De opslagengine maakt gebruik van prefetching om basistabelzoekacties van niet-geclusterde indexen te versnellen. De bladrijen van een niet-geclusterde index bevatten aanwijzers naar de gegevensrijen die elke specifieke sleutelwaarde bevatten. Terwijl de opslagengine de bladpagina's van de niet-geclusterde index doorneemt, begint hij ook met het plannen van asynchrone leesbewerkingen voor de gegevensrijen waarvan de pointers al zijn opgehaald. Hierdoor kan de opslagengine gegevensrijen ophalen uit de onderliggende tabel voordat de scan van de niet-geclusterde index wordt voltooid. Prefetching wordt gebruikt, ongeacht of de tabel een geclusterde index heeft. SQL Server Enterprise Edition maakt gebruik van meer prefetching dan andere edities van SQL Server, zodat er meer pagina's vooruit kunnen worden gelezen. Het niveau van prefetching kan in geen enkele editie worden geconfigureerd. Zie Geclusterde en niet-geclusterde indexen voor meer informatie over niet-geclusterde indexen.

Geavanceerd scannen

In SQL Server Enterprise Edition biedt de geavanceerde scanfunctie de mogelijkheid om volledige tabelscans door meerdere taken te laten delen. Als voor het uitvoeringsplan van een Transact-SQL-instructie een scan van de gegevenspagina's in een tabel is vereist en de database-engine detecteert dat de tabel al wordt gescand op een ander uitvoeringsplan, voegt de database-engine de tweede scan toe aan de eerste, op de huidige locatie van de tweede scan. De database-engine leest elke pagina één keer en geeft de rijen van elke pagina door aan beide uitvoeringsplannen. Dit gaat door tot het einde van de tabel is bereikt.
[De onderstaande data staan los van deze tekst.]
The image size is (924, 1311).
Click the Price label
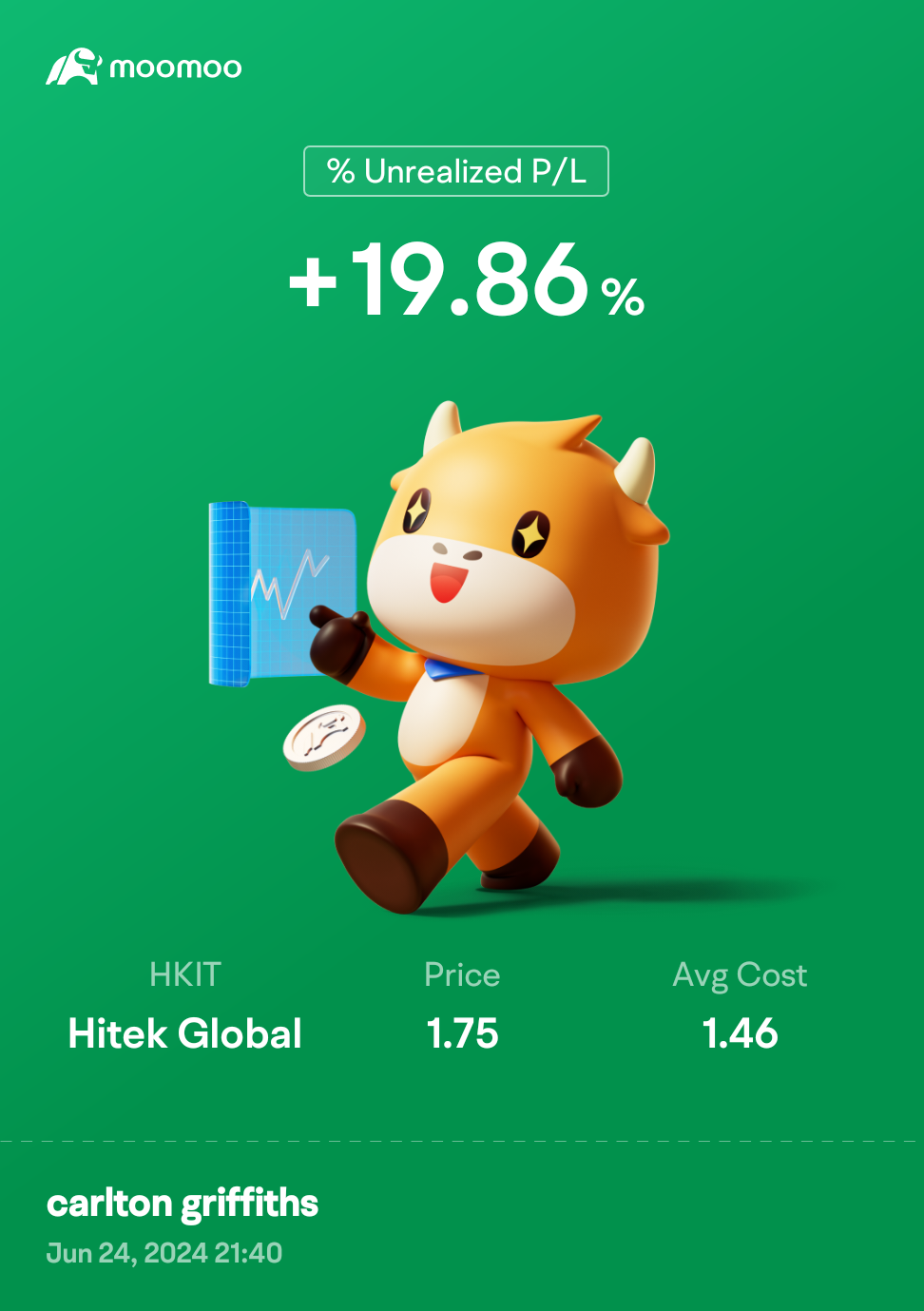[x=462, y=974]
Op dat moment heeft het eerste uitvoeringsplan de volledige resultaten van een scan. Het tweede uitvoeringsplan moet echter nog steeds de gegevenspagina's ophalen die zijn gelezen voordat deze is toegevoegd aan de scan die wordt uitgevoerd. De scan voor het tweede uitvoeringsplan loopt vervolgens terug naar de eerste gegevenspagina van de tabel en scant door naar de locatie waar deze is toegevoegd aan de eerste scan. Een willekeurig aantal scans kan als volgt worden gecombineerd. De database-engine blijft de gegevenspagina's doorlopen totdat alle scans zijn voltooid. Dit mechanisme wordt ook wel 'merry-go-round scanning' genoemd en laat zien waarom de volgorde van de resultaten die worden geretourneerd door een SELECT instructie niet kan worden gegarandeerd zonder een ORDER BY component.
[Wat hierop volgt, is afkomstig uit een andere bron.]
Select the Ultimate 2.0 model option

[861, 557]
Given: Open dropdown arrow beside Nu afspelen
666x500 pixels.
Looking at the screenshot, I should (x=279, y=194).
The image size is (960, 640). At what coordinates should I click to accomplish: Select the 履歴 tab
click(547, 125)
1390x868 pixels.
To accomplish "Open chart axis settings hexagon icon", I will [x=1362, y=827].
Stel dat u een tabel met 500.000 pagina's hebt. UserA voert een Transact-SQL instructie uit waarvoor een scan van de tabel is vereist. Wanneer deze scan 100.000 pagina's heeft verwerkt, UserB voert u een andere Transact-SQL instructie uit waarmee dezelfde tabel wordt gescand. De database-engine plant één set leesaanvragen voor pagina's na 100.001 en geeft de rijen van elke pagina weer door aan beide scans. Wanneer de scan de 200.000e pagina bereikt, UserC voert u een andere Transact-SQL instructie uit waarmee dezelfde tabel wordt gescand. Vanaf pagina 200.001 geeft de database-engine de rijen van elke pagina door die wordt teruggelezen naar alle drie de scans. Nadat de 500.000e rij is gelezen, is de scan voor UserA voltooid, en worden de scans voor UserB en UserC teruggezet en beginnen ze de pagina's te lezen vanaf pagina 1. Wanneer de database-engine pagina 100.000 bereikt, wordt de scan voor UserB voltooid. De scan gaat vervolgens alleen door totdat het pagina 200.000 bereikt. Op dit moment zijn alle scans voltooid.

Zonder geavanceerd scannen zou elke gebruiker moeten concurreren voor bufferruimte en conflicten tussen schijfarmen veroorzaken. Dezelfde pagina's worden dan één keer gelezen voor elke gebruiker in plaats van één keer gelezen en door meerdere gebruikers gedeeld, waardoor de prestaties vertraging oplopen en belasting van middelen plaatsvindt.